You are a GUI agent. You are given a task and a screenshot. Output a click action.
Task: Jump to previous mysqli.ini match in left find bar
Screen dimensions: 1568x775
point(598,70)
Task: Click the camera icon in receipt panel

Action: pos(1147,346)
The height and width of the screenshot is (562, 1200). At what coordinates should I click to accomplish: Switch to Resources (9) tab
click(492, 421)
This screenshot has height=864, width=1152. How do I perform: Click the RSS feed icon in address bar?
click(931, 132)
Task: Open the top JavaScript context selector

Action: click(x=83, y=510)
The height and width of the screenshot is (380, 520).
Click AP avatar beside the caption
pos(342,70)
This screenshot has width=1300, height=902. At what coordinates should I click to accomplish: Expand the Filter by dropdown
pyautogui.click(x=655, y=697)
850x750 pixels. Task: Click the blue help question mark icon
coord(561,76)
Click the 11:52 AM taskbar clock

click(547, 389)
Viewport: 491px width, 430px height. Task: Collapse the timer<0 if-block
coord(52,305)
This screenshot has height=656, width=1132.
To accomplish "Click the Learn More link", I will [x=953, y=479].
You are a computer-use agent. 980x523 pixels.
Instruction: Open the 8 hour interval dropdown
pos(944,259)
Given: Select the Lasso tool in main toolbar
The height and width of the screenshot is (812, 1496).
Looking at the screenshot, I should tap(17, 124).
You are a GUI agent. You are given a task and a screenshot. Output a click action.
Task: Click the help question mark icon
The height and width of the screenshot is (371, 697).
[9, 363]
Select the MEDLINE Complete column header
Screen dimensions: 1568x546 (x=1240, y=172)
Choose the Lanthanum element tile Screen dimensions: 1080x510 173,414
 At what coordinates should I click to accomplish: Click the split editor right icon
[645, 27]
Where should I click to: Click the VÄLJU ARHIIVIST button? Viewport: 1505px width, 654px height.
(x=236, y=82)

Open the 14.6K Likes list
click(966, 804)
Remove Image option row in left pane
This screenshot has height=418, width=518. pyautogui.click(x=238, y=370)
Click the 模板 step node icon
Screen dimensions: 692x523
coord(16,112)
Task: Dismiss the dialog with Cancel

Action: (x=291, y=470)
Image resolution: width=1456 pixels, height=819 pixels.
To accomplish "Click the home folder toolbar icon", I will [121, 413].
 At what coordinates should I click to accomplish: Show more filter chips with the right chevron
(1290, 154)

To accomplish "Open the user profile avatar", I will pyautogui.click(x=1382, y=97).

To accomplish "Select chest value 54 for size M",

::::

Problem to work on - List each line above that contains the word "screenshot", matching case exactly.

Exercise output -
You are a GUI agent. You are given a task and a screenshot. Output a click action.
The height and width of the screenshot is (562, 1200). At what coordinates should I click to accomplish: Switch to Resources (9) tab
This screenshot has height=864, width=1152. How do I perform: Click the RSS feed icon in address bar?
The height and width of the screenshot is (380, 520).
This screenshot has width=1300, height=902. At what coordinates should I click to accomplish: Expand the Filter by dropdown
This screenshot has height=656, width=1132.
The height and width of the screenshot is (812, 1496).
Looking at the screenshot, I should tap(17, 124).
You are a GUI agent. You are given a task and a screenshot. Output a click action.
The height and width of the screenshot is (371, 697).
This screenshot has height=418, width=518. pyautogui.click(x=238, y=370)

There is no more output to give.